PASSAGE TO READ:
——————

SUPERCOMPUTERS usually fill entire rooms. But the one on the fifth floor of an office building in the centre of Bristol fits in an average-sized drawer. Its 16 processors punch more than 1,600 teraflops, a measure of computer performance. This puts the machine among the world’s 100 fastest, at least when solving certain artificial-intelligence (AI) applications, such as recognising speech and images.
The computer’s processors, developed by Graphcore, a startup, are tangible proof that AI has made chipmaking exciting again. After decades of big firms such as America’s Intel and Britain’s ARM ruling the semiconductor industry, the insatiable demand for computing generated by AI has created an opening for newcomers. And it may even be big enough to allow some startups to establish themselves as big, independent firms.
New Street, a research firm, estimates that the market for AI chips could reach $30bn by 2022. That would exceed the $22bn of revenue that Intel is expected to earn this year from selling processors for server computers. It could swell further, argue the authors of a recent report by UBS, an investment bank. AI processors, they believe, will create their own demand; they allow firms to develop cleverer services and devices, which will collect even more data, generating a need for even brainier chips.

——————

ENTRIES PROVIDED:

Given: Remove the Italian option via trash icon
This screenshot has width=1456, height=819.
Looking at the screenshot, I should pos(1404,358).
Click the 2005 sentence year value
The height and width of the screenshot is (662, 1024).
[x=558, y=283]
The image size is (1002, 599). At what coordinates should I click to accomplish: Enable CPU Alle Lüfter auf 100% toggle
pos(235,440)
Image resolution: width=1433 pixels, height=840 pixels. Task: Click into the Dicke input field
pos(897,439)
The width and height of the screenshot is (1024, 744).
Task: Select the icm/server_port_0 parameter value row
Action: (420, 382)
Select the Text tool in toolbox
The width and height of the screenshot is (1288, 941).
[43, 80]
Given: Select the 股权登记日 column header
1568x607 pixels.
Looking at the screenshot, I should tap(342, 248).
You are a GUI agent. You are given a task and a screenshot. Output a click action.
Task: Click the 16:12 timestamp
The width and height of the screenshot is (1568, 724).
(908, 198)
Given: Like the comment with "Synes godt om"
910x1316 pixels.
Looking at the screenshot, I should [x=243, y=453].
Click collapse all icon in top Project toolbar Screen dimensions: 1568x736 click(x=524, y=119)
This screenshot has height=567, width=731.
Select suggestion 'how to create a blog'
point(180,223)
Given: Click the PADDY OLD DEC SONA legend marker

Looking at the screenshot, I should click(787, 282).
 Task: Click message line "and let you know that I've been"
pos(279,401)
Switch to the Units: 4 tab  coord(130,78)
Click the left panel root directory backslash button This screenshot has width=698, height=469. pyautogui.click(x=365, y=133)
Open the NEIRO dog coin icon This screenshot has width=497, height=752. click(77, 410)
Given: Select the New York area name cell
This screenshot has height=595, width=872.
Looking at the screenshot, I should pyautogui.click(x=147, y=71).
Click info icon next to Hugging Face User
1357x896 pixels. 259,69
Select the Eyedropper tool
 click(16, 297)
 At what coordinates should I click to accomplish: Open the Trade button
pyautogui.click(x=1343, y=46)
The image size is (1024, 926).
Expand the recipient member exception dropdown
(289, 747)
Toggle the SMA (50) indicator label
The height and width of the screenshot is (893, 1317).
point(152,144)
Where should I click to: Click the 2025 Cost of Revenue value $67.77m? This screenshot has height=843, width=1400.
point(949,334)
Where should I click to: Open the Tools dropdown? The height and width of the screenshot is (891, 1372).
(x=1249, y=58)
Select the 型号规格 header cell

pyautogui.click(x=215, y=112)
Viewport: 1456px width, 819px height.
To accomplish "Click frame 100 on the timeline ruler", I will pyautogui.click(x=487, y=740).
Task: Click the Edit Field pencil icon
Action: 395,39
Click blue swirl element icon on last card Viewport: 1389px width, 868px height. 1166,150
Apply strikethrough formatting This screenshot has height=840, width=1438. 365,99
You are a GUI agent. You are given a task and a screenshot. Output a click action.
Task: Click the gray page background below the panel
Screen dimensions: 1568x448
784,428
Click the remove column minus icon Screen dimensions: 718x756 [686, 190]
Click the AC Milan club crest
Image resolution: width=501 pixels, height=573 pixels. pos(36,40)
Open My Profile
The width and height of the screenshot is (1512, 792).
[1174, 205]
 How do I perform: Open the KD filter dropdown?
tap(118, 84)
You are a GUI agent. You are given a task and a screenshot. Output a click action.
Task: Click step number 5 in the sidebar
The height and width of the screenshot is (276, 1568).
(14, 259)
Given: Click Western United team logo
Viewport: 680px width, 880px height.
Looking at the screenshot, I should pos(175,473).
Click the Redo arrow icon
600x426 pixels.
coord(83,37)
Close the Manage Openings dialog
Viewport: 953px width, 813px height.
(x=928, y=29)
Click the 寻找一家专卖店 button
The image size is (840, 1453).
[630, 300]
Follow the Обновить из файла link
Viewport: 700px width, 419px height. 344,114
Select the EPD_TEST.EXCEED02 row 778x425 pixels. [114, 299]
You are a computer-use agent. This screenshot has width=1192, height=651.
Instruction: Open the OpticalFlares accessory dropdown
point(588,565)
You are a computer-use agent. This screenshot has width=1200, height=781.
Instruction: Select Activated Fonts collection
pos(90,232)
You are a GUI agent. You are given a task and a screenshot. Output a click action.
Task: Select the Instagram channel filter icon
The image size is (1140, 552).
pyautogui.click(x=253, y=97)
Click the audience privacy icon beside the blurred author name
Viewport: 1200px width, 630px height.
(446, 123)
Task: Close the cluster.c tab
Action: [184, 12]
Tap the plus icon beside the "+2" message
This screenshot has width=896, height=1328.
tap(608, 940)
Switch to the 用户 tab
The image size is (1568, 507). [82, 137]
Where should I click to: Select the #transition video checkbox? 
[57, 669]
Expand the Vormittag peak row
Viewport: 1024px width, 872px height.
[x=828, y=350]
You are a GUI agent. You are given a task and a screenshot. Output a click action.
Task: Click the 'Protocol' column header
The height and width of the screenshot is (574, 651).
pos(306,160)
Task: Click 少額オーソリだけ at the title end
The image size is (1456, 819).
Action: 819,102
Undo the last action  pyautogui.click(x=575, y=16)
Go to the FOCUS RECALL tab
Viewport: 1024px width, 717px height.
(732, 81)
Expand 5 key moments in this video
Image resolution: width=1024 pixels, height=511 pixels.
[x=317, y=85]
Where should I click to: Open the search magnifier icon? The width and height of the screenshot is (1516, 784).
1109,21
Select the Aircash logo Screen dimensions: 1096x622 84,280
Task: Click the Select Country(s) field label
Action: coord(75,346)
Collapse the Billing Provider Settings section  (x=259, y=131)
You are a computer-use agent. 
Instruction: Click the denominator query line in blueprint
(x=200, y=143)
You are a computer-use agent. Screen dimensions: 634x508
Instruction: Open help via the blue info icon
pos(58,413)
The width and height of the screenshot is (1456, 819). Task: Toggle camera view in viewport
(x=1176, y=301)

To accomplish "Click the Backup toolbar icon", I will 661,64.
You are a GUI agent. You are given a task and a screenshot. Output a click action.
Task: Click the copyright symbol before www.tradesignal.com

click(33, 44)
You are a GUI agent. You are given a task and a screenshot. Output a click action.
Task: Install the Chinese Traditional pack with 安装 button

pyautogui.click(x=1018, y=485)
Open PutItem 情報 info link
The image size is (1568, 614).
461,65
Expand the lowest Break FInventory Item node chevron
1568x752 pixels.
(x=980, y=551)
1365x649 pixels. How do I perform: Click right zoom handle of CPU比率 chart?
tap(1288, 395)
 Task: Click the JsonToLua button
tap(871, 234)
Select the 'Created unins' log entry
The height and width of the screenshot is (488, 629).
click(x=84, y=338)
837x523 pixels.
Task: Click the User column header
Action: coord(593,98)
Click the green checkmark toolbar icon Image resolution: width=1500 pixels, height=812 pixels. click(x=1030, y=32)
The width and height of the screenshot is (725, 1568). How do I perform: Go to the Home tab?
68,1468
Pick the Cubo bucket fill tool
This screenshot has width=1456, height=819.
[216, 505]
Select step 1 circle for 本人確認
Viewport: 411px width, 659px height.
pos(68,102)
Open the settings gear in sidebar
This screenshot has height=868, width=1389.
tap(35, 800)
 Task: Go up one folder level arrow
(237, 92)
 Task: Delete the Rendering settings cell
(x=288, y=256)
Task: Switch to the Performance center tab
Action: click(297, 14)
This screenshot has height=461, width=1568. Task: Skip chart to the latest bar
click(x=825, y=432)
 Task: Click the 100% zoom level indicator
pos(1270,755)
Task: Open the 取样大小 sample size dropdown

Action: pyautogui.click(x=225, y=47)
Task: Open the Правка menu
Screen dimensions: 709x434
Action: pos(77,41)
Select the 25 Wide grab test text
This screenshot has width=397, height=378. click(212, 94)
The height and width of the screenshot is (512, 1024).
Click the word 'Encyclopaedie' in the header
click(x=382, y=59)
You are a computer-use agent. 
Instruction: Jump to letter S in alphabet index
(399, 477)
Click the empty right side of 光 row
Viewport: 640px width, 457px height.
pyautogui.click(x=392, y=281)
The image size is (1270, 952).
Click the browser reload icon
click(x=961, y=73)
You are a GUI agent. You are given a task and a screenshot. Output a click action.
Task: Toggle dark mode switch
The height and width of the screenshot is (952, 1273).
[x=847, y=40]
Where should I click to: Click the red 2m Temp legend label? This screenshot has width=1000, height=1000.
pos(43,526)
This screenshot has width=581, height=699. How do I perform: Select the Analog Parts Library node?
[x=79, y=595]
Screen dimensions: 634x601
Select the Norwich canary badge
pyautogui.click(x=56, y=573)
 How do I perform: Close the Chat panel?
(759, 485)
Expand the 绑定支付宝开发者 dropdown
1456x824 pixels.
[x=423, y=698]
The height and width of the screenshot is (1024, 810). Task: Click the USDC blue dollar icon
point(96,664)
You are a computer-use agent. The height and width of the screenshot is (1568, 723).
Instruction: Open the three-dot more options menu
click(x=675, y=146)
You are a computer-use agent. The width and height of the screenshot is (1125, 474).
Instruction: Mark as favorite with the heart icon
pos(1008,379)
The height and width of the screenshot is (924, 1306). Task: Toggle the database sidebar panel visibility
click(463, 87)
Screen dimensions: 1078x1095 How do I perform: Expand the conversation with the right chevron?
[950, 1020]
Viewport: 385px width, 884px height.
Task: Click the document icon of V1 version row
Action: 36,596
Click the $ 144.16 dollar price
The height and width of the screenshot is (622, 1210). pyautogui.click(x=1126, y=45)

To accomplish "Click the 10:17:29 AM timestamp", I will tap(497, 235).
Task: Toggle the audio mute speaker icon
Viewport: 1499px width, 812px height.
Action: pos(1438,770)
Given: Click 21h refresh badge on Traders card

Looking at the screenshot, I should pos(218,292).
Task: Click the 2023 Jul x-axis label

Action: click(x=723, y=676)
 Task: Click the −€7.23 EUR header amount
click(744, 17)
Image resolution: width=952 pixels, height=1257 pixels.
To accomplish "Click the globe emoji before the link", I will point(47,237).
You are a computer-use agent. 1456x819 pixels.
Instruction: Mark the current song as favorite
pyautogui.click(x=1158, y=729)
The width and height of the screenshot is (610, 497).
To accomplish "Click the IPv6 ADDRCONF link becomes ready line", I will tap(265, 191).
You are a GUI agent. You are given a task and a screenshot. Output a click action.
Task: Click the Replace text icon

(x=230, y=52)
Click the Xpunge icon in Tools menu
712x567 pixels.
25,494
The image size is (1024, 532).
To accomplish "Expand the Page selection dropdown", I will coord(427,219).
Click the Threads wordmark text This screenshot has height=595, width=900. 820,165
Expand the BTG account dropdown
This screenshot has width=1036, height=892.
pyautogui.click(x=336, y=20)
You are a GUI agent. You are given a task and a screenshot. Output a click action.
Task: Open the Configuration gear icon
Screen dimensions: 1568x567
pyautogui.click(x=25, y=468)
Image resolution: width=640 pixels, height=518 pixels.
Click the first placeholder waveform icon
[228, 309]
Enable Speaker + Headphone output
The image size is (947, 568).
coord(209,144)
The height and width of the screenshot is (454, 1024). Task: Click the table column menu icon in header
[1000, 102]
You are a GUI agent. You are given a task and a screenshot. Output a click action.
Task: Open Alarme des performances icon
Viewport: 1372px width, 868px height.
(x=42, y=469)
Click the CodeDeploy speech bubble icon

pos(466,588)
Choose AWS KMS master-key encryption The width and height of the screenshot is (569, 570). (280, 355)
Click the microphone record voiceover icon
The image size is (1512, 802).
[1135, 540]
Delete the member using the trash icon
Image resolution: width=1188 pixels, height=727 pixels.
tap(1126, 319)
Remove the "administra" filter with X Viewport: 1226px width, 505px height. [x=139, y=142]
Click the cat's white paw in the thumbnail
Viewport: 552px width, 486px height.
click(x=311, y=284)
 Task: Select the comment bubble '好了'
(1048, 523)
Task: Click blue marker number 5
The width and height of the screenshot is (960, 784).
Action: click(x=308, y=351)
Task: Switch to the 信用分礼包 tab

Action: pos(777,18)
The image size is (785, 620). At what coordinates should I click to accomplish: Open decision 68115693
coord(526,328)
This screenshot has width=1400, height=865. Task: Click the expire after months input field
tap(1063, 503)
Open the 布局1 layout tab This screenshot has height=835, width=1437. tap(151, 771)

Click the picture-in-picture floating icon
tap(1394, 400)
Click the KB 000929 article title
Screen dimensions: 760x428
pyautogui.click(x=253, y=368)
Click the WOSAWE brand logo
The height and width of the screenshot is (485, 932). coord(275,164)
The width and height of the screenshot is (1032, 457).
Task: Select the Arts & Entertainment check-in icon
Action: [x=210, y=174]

——————

SET TASKS:
- A) Retype the stretch of the article on AI chips from "The computer’s processors, developed" through "big, independent firms.".
- B) Answer these questions using the article on AI chips:
(i) How many processors does the supercomputer in Bristol have?
(ii) Which startup developed those processors?
(iii) What size does New Street estimate the market for AI chips could reach by 2022?
- C) Carry on the article about AI chips from its final sentence.

RESULTS FOR THE EXERCISE:
- A)
The computer’s processors, developed by Graphcore, a startup, are tangible proof that AI has made chipmaking exciting again. After decades of big firms such as America’s Intel and Britain’s ARM ruling the semiconductor industry, the insatiable demand for computing generated by AI has created an opening for newcomers. And it may even be big enough to allow some startups to establish themselves as big, independent firms.

- B)
(i) 16
(ii) Graphcore
(iii) $30bn

- C)
To understand what is going on it helps to make a short detour into zoology. Broadly speaking, the world of processors is populated with two kinds of animal, explains Andrew Feldman, chief executive of Cerebras, an American competitor to Graphcore. One sort of chip resembles hyenas: they are generalists designed to tackle all kinds of computing problems, much as the hyenas eat all kinds of prey. The other type is like cheetahs: they are specialists which do one thing very well, such as hunting a certain kind of gazelle.
For much of computing history, hyenas named “central processing units” (CPUs) have dominated the chip savannah. Becoming ever more powerful according to Moore’s law, the rule that the performance of processors doubles every 18 months, they were able to gobble up computing tasks, or “workloads”, in the jargon. This is largely why Intel, for instance, in the early 1990s became the world’s biggest chipmaker and stayed that way for decades.
But in recent years the world of number-crunching has changed radically. Moore’s law has started to peter out because making ever-denser chips has hit physical limits. More importantly, cloud computing has made it extremely cheap to amass huge amounts of data. Now more and more firms want to turn this asset into money with the help of AI, meaning distilling data to create offerings such as recognising faces, translating speech or predicting when machinery will break down.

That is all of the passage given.